As his business has grown in success he has bought bigger houses, faster cars, and filled his life with all the amenities and luxuries. He finds himself increasingly questioning if he made the right choices, wondering what a different life might be like, and he is scared that he is more at ease when he is away from his family than when he is with them.
This was not the way he wanted his life to be.
Bill is at risk to have an affair or leave his family, although he loves and values his wife and children. He fears that a messy divorce is around the corner for him. He is so disconnected from himself that he just cannot effectively connect with those around him, and although he has been trying to fill his life with more stuff, he is missing the opportunities to make real movement in his life.

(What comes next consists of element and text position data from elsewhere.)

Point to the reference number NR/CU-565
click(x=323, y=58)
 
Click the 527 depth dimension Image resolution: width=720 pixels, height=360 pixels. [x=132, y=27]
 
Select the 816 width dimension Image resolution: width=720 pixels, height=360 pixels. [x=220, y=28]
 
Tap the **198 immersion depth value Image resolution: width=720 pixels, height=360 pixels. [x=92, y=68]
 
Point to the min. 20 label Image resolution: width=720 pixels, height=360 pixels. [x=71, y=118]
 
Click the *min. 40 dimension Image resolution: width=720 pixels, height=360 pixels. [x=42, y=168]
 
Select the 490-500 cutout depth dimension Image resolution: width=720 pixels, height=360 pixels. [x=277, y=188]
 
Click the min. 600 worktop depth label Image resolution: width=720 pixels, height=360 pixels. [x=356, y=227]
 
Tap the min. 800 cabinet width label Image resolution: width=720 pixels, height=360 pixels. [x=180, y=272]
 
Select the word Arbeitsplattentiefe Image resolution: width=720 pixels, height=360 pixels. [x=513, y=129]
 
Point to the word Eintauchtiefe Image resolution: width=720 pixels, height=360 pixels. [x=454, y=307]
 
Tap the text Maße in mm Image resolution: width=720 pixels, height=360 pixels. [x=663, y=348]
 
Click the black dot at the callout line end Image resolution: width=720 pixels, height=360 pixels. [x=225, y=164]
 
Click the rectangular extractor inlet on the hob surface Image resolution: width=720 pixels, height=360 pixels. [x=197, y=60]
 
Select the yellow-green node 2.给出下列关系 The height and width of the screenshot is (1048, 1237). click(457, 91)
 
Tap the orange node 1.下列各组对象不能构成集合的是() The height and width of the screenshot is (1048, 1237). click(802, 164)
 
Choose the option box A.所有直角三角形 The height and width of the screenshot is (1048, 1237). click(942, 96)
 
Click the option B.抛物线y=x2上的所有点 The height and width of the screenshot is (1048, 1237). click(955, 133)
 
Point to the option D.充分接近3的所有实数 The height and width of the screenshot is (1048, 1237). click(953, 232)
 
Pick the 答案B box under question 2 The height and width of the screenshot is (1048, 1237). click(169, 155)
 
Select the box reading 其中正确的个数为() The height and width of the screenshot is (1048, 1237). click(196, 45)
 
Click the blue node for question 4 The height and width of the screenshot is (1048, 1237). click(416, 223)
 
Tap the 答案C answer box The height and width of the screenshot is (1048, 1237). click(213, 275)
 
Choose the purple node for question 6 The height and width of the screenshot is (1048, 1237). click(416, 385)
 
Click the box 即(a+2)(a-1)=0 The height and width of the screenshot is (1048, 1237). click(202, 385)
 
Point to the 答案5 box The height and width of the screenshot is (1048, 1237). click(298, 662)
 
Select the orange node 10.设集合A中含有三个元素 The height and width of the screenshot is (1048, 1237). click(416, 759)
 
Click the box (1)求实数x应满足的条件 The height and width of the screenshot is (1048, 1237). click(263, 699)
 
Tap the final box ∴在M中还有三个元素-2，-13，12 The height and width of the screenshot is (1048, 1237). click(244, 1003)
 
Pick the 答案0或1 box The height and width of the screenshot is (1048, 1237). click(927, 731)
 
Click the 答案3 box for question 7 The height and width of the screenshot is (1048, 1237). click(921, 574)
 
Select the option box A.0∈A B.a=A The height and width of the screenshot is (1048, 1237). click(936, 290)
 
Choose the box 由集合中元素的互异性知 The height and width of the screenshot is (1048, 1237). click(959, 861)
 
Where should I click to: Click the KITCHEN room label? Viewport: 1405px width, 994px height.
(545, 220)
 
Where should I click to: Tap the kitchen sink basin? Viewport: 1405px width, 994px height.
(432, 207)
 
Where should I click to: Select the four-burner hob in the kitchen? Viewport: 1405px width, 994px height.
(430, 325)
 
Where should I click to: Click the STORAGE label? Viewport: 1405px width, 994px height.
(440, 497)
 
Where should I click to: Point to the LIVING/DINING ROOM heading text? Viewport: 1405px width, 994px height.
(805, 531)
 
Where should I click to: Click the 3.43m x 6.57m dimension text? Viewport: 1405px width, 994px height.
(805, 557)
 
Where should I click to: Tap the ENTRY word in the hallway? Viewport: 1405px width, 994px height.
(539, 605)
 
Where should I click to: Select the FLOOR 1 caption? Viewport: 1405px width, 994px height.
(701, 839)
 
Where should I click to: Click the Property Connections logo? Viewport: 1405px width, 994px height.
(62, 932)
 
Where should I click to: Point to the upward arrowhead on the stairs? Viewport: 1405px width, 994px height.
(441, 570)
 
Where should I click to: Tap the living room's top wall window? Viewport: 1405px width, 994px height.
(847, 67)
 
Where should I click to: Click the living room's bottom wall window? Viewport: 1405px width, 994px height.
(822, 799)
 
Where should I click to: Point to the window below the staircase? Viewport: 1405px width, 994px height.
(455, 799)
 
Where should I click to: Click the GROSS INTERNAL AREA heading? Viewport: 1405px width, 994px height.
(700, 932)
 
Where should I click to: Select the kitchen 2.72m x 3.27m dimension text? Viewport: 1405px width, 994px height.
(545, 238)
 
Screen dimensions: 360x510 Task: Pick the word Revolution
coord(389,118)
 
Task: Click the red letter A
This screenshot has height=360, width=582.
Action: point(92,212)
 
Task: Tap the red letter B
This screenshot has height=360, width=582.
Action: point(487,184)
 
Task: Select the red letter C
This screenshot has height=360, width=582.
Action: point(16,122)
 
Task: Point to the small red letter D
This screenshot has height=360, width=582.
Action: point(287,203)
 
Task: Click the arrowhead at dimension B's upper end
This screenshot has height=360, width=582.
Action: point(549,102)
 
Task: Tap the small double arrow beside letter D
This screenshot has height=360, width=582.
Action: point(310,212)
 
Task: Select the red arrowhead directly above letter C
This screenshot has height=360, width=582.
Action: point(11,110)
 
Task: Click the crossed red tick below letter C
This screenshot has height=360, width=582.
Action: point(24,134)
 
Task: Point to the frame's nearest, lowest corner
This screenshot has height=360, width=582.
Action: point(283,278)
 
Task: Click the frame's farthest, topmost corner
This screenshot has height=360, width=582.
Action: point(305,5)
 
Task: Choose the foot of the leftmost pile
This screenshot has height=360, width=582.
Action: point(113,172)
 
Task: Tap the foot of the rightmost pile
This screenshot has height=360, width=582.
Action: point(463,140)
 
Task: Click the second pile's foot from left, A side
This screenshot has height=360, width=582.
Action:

Bill is certainly not the only one struggling with a feeling of disconnection in his life. We need to only have a quick look at those around us to see that many people are experiencing lives that look successful from the outside, but they are not feeling satisfied on the inside. We may think that they have every reason to be happy, but what looks as if it should be happiness is not always so. Most of us have struggled at some point with feeling disconnected from our own lives and not being able to enjoy the good things that are happening right now.
This is a common struggle in our materialistic society, but there is a way out of this dilemma. As Bill begins to be honest with himself about his struggles rather than detach himself, he will get more engaged in his relationships and his life. His focus was always ahead of him and all of the "stuff" he wanted and when he achieved his goals, he was surprised that he did not feel more joy.
He forgot that joy occurs right in the moment, and is not something to be shelved for the future. As he practices mindfulness and allows joy and pain in his life, he will begin to see the opportunity to build deeper relationships with those he loves, but he needs to be honest about his fears in order to make movement. As he gains comfort with allowing himself to feel more emotion, he will become more at ease with the emotions around him.
As Bill comes to understand the way to satisfaction is not through accumulating bigger and better material possessions he will experience a richer and more meaningful relationship with himself and others.
This is the same for all of us.
[Courtesy: The Huffington Post]
April 12, 2017
Conversation about this article
1: Ajit Singh Batra (Pennsville, New Jersey, USA), April 13, 2017, 3:27 AM.
We think in terms of 'longings' which basically generate frustration and bitterness. We seek wealth, power and influence which are fleeting things. Guru Nanak commented on this universal malady: "The whole world is unhappy ..." [GGS:954]. We ignore the reality of life. We think in terms of body needs, which is a temporary instrument. God and Nature have provided us with both mind and body to help extricate ourselves from our miseries, not to wallow in them.